The son of Satoru joined Nico Rosberg at Williams for 2008 and 2009, having made his debut with the team at the final round of the 2007 season.
Nakajima scored all nine of his career Championship points in 2008 as a dismal 2009 campaign sealed his fate, though not before an attempted return with the bizarre Stefan GP entry in 2010 led nowhere.
His racing career didn’t slow down however, as he found instant success in Super Formula in 2011, coming second in the Championship before topping the standings the following year in 2012.
He took the Super Formula title again in 2014, and at that stage, was making a name for himself in Endurance racing, having joined Toyota in the LMP1 class of the World Endurance Championship.
Although Toyota’s competition in WEC has decreased in recent years, Nakajima is still a three-time winner of the 24 Hours of Le Mans, and the 2018-19 WEC Champion.
Tsunoda’s most recent predecessor, Kobayashi was quick to establish himself as a real prospect in F1, flying onto the scene in late 2009 with some wild driving as a replacement for the injured Timo Glock.

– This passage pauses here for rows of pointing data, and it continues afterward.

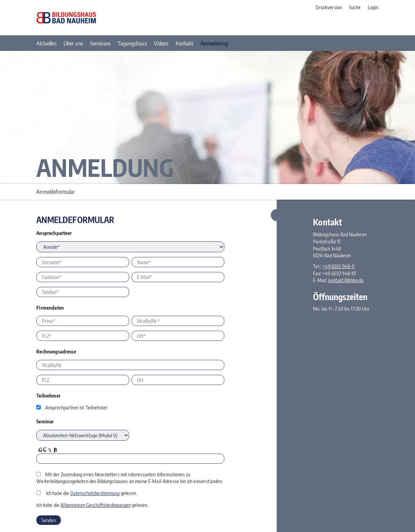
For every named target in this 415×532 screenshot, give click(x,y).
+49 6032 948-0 (338, 266)
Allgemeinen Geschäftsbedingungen (96, 505)
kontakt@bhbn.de (346, 280)
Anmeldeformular (55, 191)
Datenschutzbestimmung (95, 493)
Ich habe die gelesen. (91, 493)
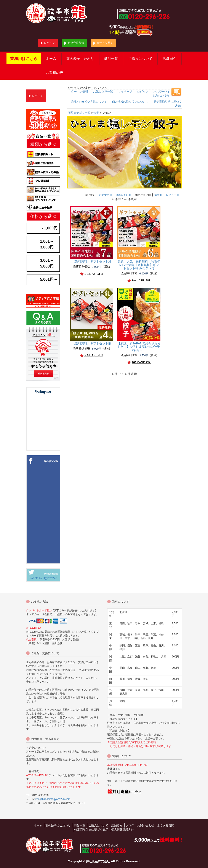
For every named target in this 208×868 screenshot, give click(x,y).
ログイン (48, 43)
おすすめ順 (105, 195)
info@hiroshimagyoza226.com (53, 799)
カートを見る (103, 43)
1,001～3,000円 (47, 244)
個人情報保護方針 (123, 830)
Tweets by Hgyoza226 (43, 578)
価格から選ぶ (43, 216)
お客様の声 (55, 72)
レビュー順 (172, 195)
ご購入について (140, 58)
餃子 (96, 113)
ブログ (130, 825)
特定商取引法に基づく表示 (91, 830)
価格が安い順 (124, 195)
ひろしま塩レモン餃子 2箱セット (140, 347)
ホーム (51, 58)
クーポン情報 (79, 91)
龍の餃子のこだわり (58, 825)
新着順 (158, 195)
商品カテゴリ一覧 (79, 113)
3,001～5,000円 (47, 263)
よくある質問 (166, 825)
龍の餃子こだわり (80, 58)
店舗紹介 (169, 58)
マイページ (125, 91)
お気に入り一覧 (103, 91)
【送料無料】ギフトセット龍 (92, 343)
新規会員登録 (74, 43)
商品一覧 (111, 58)
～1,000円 (49, 228)
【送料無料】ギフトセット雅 (92, 261)
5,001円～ (49, 279)
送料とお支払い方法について (89, 102)
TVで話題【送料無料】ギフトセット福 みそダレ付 (139, 265)
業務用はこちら (24, 59)
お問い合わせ (146, 825)
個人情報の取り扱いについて (130, 102)
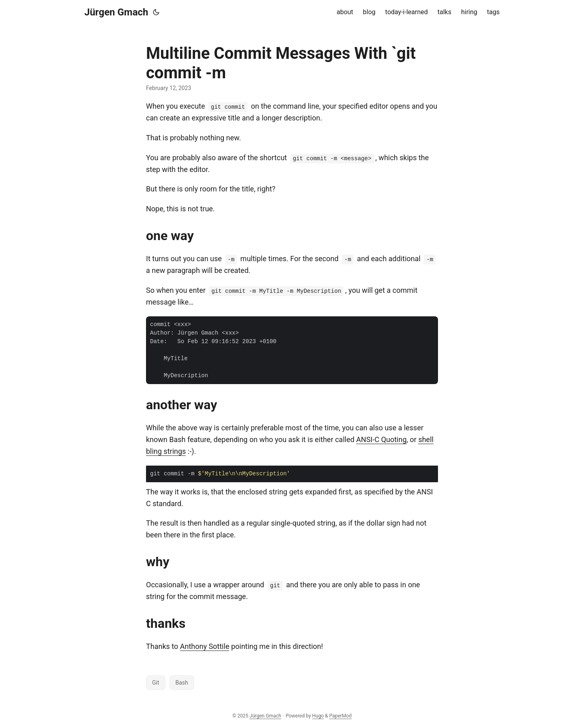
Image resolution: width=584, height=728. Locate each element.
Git (156, 683)
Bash (182, 683)
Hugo (318, 716)
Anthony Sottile (205, 646)
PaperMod (340, 716)
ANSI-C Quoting (381, 439)
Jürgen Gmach (116, 12)
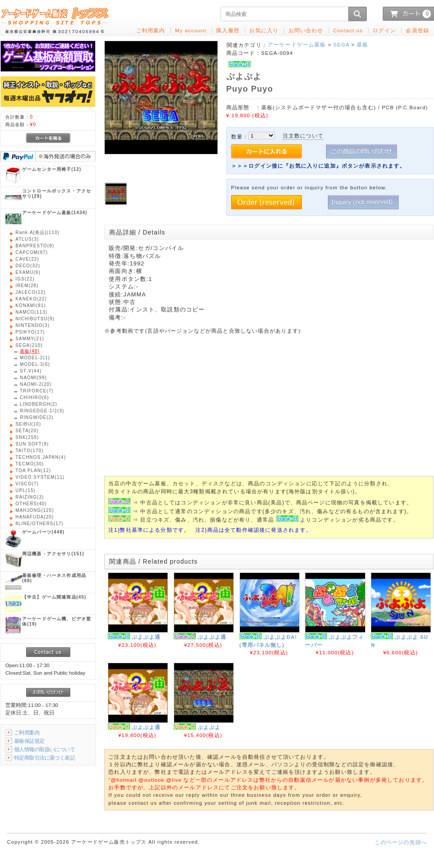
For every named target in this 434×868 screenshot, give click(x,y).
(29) (57, 193)
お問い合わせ (306, 30)
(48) (30, 351)
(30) (30, 464)
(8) (35, 246)
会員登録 (417, 30)
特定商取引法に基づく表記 (44, 757)
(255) (27, 437)
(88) (54, 578)
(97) (31, 252)
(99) (33, 377)
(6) (28, 272)
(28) (27, 285)
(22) (27, 259)
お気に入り (264, 30)
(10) (28, 424)
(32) (28, 265)
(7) (37, 391)
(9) (35, 319)
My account (190, 30)
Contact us (348, 30)
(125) (34, 510)
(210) (29, 345)
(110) (38, 232)
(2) (38, 404)
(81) (30, 305)
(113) (31, 312)
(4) (41, 457)
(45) (54, 597)
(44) (30, 371)
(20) (36, 384)
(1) (35, 357)
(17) (30, 332)
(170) (29, 450)
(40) (31, 503)
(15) (25, 490)
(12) (52, 169)
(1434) (54, 212)
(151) (53, 553)
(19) (57, 621)
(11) (40, 477)
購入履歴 (228, 30)
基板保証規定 (29, 741)
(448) (43, 532)
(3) (27, 239)
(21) (30, 338)
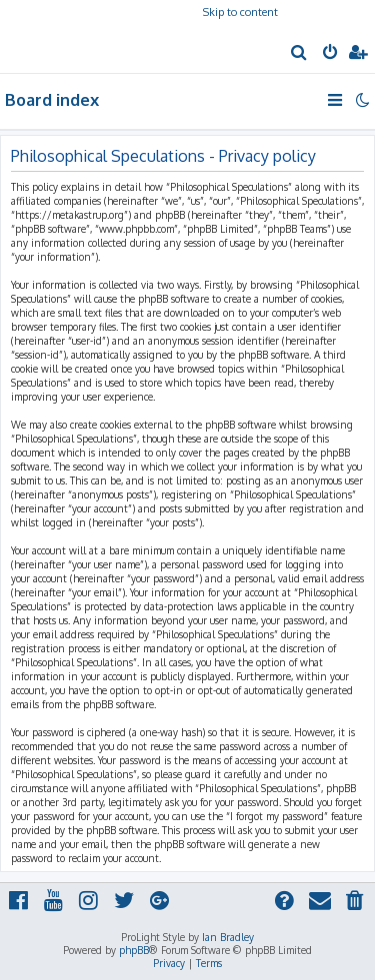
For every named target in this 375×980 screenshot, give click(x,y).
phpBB (134, 950)
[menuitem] (299, 54)
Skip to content (240, 12)
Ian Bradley (228, 937)
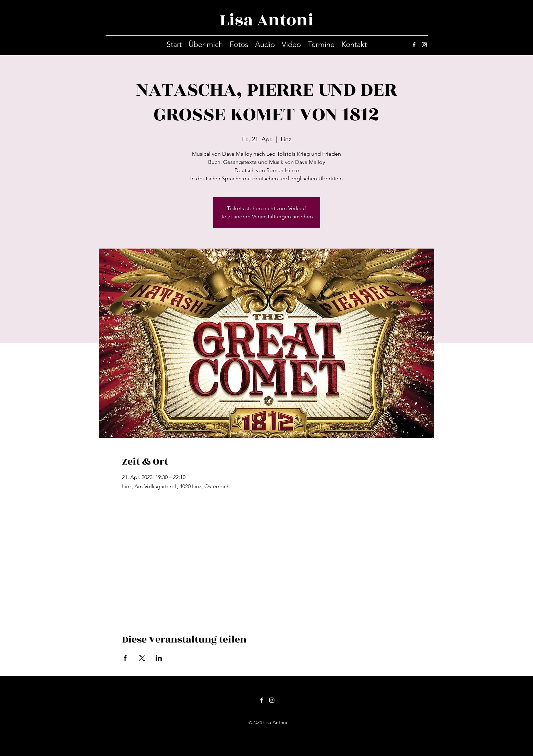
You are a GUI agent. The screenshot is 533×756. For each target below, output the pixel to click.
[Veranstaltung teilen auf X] (142, 658)
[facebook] (414, 45)
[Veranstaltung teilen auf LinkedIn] (159, 658)
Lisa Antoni (267, 20)
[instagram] (424, 45)
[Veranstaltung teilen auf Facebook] (125, 658)
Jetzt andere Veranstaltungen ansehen (267, 216)
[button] (239, 45)
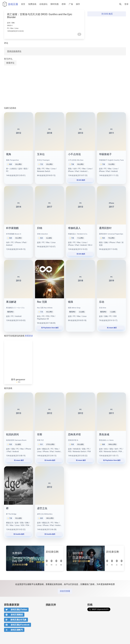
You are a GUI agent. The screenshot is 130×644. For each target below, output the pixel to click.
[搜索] (120, 4)
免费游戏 (32, 4)
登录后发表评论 (14, 51)
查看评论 (10, 63)
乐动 (102, 302)
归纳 (40, 228)
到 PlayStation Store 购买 (49, 328)
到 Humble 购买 (49, 460)
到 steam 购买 (111, 328)
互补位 (41, 154)
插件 (78, 4)
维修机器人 (74, 228)
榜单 (64, 4)
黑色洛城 (104, 434)
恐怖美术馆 (74, 434)
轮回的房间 (12, 434)
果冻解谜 (11, 302)
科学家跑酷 (12, 228)
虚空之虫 (42, 508)
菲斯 (40, 434)
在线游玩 (43, 4)
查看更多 (29, 336)
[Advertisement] (65, 86)
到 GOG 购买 (107, 14)
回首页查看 (65, 591)
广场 (71, 4)
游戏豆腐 (10, 4)
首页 (23, 4)
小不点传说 (74, 154)
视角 (9, 154)
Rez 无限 (42, 302)
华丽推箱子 (105, 154)
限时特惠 (54, 4)
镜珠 (71, 302)
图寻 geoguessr (18, 380)
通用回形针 (105, 228)
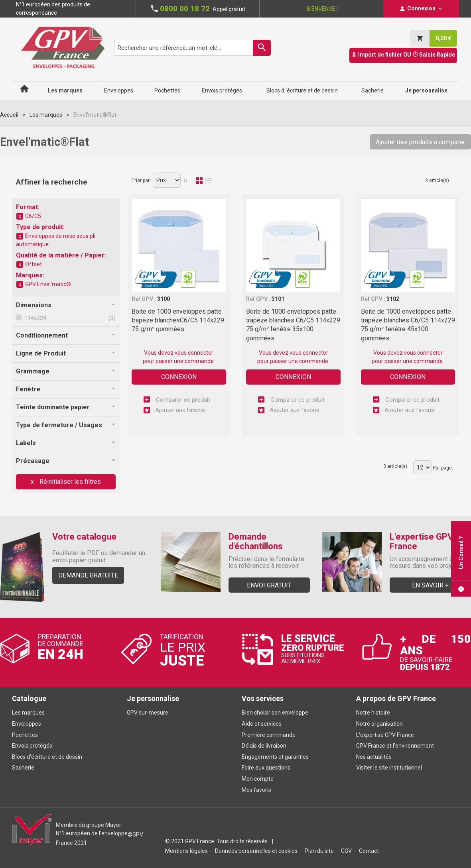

Sauber noted its interest and recruited Kobayashi for 2010, posting some respectable results in the second half of the campaign, remaining for 2011, where he continued to put in some entertaining drives. Sauber built a rapid car in 2012, with Kobayashi starting from the front-row in Belgium, where he was wiped out in the multi-car pile-up. He captured a well-received podium on home soil in Japan but dropped off the grid for 2013 as Sauber was forced to seek funding.
Kobayashi returned in 2014, albeit with the backmarker Caterham team, with which there was little to cheer about, remaining outside of the points.
Kobayashi followed in Nakajima’s footsteps, finding success in Endurance racing with Toyota, but is still awaiting a first 24 Hours of Le Mans win, despite finishing second on three occasions.